Listed records —
____________

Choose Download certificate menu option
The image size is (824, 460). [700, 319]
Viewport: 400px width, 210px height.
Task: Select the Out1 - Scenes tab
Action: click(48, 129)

____________

What you will do —
Find every line in the listing above that contains the string "Download" and copy each one. Letter case must match.

Solved problem —
Choose Download certificate menu option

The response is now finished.